Not only does the person who dirties their hands experience an unintelligible, tragic loss for which they are responsible, they also experience the unthinkability of the action that they must take. Again, this follows from taking two perspectives at once: as a non-agent, one accesses the agent-neutral reasons that one takes to be overriding, which entails the decision to violate absolutist constraints; but as an agent who occupies an agent-relative perspective one takes the violation of these constraints to be unthinkable. As an agent, one is forbidden from even considering the violation—that is what it means for it to be unthinkable. The relinquishing of interpersonal agency, then, dirties one’s hands because it constitutes an abandonment of the agent’s responsibility to never even consider doing the unthinkable.

5 Conclusion

There is much that is unthinkable for us, as human agents who have the capacity to experience tragic loss and grief, and to experience ourselves as being required to avoid the unavoidable moral failures that may bring about such loss. But nothing is unthinkable from an agent-neutral perspective. It is in recognizing that we can occupy both perspectives at once that we can make sense of what it is to think the unthinkable: the non-agent thinks what is unthinkable to the agent. The phenomenon of dirty hands—in which we not only think but also do the unthinkable—appears paradoxical, then, in a way that is similar to other phenomena that depend on taking two perspectives, such as the phenomena of bearing the unbearable, surviving the unsurvivable, and forgiving the unforgivable.

We bear the unbearable when, as an embodied being, we experience severe and prolonged pain as unbearable, and yet we bear it through a kind of transcendence in which we observe our body as if from outside of it. We survive what we experience as unsurvivable through the sheer objectivity of time advancing regardless of our subjective feeling that we cannot go on for one more moment. There is even a way to forgive the unforgivable by shifting perspective: as a person who has been wronged we may find an offense to be unforgivable; but we can take a different perspective, and access, as Cheshire Calhoun has put it, a biographical rather than a moral view of the perpetrator, understanding what they have done as forgivable by choosing “to place respecting another’s way of making sense of her life before resentfully enforcing moral standards” (Calhoun 2016: 245).

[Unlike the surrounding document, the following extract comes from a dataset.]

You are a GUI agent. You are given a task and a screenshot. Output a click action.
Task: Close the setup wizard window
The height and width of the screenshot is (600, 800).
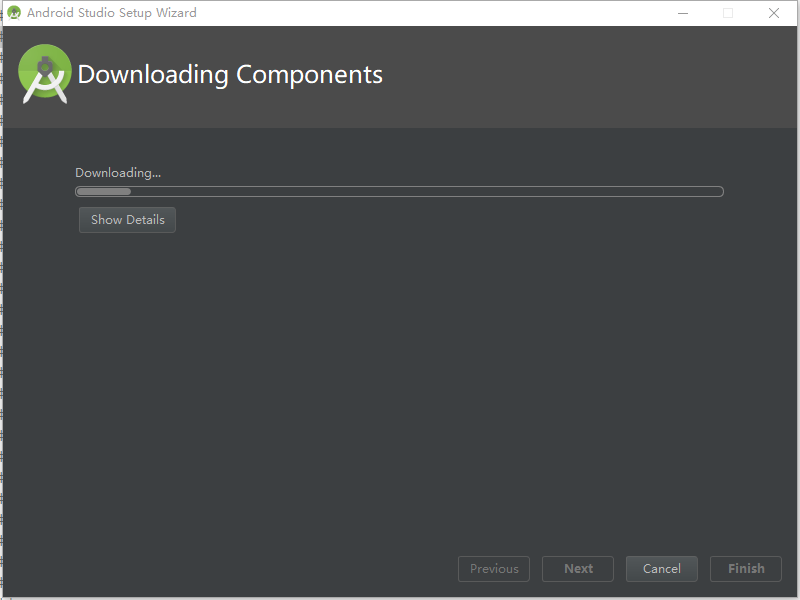coord(773,13)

These are some of the paradoxes that come with the human ability to shift perspective, simultaneously occupying and leaving behind the particular self that we are. We have hands that can be dirtied and they are the hands of a self who can cause and experience unintelligible, tragic loss and who can—sometimes unavoidably—fail to meet interpersonal responsibilities, including in ways that are unthinkable. But nevertheless, from a perspective far outside of this self, that may be exactly what ought to happen.